BEGIN RECORDS FOR THE TASK
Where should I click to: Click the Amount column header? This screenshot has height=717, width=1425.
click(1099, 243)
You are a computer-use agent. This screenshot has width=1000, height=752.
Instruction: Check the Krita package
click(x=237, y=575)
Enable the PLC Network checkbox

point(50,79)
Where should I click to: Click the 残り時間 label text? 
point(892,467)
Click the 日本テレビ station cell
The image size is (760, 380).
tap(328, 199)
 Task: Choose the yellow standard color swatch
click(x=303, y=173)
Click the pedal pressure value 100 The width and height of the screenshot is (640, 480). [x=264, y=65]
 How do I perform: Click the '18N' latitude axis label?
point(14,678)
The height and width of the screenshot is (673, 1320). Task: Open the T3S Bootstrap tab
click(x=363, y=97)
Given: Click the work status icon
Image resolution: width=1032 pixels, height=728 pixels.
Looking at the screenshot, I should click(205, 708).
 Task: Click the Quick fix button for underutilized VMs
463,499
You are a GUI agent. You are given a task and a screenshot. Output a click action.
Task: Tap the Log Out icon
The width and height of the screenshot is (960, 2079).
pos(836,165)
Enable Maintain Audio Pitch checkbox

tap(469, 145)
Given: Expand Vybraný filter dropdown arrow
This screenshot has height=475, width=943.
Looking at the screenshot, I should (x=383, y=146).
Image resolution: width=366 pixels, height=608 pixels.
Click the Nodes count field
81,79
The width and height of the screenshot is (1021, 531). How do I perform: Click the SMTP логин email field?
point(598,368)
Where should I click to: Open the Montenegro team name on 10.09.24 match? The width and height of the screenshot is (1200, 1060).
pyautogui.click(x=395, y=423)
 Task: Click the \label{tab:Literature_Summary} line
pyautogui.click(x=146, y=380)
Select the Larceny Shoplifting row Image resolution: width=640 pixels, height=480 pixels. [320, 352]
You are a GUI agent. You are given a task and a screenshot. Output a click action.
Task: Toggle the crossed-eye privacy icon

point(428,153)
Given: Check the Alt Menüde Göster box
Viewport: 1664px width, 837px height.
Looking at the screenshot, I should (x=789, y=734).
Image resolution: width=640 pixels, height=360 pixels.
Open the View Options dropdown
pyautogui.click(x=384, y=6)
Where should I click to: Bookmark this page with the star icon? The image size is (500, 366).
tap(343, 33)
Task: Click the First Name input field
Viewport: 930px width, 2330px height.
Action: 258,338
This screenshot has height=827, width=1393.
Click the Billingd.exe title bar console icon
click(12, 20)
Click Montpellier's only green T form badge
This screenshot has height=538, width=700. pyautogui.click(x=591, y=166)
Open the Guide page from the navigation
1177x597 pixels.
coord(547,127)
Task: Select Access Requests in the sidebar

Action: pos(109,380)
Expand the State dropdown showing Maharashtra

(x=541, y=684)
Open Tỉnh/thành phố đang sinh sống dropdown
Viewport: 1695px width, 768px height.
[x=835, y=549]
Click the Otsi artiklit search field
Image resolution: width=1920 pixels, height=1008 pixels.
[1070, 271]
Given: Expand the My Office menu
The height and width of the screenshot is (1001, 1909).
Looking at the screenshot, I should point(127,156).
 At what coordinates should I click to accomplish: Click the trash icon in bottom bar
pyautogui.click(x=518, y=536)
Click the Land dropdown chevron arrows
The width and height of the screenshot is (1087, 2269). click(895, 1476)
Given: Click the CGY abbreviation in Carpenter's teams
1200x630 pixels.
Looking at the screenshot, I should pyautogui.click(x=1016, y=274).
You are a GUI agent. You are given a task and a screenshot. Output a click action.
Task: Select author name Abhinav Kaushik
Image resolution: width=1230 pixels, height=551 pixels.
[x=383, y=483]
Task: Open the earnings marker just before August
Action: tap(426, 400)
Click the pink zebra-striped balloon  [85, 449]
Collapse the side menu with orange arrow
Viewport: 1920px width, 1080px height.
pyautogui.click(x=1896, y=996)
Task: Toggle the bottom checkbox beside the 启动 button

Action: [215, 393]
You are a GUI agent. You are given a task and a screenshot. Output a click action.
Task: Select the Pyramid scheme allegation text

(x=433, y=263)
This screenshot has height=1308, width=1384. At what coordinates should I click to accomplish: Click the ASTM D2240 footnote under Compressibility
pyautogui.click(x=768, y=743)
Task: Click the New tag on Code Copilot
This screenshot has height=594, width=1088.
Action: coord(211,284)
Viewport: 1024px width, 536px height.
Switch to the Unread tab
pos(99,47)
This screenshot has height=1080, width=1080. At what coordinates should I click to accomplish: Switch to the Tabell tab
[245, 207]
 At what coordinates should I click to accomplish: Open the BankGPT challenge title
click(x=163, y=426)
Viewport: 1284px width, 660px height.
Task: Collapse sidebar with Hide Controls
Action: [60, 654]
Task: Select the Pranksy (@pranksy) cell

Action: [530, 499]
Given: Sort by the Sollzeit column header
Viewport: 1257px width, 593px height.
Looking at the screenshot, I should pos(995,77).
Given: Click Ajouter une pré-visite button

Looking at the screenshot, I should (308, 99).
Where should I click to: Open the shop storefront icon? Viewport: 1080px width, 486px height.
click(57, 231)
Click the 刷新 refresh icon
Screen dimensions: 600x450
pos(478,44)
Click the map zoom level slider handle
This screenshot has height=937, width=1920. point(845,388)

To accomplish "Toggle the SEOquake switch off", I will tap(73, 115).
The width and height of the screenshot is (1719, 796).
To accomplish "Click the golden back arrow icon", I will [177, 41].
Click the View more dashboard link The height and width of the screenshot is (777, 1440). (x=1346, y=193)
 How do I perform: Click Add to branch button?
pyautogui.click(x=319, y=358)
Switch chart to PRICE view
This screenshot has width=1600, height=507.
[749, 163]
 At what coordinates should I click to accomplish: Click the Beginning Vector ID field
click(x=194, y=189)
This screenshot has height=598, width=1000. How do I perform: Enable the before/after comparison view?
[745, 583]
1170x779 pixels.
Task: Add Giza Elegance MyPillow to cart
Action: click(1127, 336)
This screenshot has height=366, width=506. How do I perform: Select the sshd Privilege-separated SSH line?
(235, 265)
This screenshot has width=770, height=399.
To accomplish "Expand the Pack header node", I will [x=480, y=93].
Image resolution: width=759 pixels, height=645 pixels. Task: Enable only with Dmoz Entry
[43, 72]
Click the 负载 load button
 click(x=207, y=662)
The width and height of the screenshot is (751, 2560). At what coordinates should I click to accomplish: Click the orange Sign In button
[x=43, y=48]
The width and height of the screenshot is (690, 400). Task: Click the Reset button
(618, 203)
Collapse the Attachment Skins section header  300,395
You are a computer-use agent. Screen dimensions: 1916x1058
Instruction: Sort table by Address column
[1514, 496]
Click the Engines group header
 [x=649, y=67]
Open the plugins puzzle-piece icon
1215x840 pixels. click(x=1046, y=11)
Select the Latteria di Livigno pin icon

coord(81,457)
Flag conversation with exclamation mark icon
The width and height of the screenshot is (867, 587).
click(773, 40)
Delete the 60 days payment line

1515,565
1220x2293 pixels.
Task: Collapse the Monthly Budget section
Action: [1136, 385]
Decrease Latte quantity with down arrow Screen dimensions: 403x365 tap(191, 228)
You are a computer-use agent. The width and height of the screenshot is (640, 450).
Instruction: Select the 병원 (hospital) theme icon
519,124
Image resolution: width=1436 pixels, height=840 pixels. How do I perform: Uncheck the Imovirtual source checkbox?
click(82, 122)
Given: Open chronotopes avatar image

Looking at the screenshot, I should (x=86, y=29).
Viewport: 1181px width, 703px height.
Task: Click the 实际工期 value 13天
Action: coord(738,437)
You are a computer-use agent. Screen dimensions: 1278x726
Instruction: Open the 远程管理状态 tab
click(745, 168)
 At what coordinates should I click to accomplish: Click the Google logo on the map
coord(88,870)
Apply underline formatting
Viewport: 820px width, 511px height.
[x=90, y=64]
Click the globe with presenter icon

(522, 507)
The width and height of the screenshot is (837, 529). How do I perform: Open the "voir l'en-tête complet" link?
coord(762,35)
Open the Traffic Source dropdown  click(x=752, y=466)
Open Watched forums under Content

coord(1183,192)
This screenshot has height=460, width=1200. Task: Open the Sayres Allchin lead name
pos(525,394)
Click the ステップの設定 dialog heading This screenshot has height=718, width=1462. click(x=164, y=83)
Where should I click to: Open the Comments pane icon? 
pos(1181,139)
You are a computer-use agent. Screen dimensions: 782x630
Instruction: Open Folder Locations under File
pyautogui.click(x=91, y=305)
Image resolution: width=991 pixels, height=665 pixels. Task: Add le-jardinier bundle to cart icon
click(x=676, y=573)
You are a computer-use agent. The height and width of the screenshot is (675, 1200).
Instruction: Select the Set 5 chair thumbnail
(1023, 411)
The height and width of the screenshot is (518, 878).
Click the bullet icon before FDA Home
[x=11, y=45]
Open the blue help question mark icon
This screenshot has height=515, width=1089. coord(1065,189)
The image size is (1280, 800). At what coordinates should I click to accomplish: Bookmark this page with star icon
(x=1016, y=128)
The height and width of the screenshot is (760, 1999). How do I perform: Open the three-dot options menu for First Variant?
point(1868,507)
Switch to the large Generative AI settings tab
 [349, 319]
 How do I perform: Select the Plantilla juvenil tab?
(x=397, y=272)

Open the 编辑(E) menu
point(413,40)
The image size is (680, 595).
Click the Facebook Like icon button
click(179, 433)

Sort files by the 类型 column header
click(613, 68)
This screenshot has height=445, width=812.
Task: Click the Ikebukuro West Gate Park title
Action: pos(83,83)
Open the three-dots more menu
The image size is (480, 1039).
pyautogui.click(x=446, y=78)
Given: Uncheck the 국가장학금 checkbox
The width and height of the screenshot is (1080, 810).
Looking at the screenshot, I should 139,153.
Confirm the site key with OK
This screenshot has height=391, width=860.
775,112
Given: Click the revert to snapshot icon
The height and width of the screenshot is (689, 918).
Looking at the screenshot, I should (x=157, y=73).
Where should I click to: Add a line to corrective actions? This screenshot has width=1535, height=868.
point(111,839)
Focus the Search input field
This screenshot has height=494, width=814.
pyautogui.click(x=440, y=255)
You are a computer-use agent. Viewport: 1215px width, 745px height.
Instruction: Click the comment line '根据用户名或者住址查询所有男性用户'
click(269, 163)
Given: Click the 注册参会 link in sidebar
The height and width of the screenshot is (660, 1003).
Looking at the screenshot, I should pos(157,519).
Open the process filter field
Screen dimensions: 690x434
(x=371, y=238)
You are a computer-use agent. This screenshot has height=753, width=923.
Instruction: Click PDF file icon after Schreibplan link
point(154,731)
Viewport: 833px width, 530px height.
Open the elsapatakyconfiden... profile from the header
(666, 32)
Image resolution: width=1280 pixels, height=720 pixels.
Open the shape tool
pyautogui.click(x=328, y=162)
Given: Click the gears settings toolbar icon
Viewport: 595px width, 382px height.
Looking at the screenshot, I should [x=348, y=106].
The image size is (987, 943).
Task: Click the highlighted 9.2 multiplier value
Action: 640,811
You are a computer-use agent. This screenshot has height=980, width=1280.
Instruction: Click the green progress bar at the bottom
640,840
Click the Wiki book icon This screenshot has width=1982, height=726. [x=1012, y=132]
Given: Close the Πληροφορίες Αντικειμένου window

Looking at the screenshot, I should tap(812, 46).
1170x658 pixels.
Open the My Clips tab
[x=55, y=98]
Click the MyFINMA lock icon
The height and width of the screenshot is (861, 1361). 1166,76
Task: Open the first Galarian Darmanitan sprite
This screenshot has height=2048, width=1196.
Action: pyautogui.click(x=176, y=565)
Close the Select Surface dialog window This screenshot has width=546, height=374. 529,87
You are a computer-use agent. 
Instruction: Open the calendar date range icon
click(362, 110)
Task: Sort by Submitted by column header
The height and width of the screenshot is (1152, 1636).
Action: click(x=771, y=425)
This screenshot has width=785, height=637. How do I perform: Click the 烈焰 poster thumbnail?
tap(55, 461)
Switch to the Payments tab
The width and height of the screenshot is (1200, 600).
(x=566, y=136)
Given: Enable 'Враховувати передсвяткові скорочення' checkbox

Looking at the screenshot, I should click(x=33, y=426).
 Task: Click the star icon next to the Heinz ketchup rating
END RECORDS FOR THE TASK
All lines in the records that contain "will" are to be copied and returned.

To accomplish "Toggle the SEOquake switch off", I will tap(73, 115).
To accomplish "Click the golden back arrow icon", I will [177, 41].
To accomplish "Expand the Pack header node", I will [x=480, y=93].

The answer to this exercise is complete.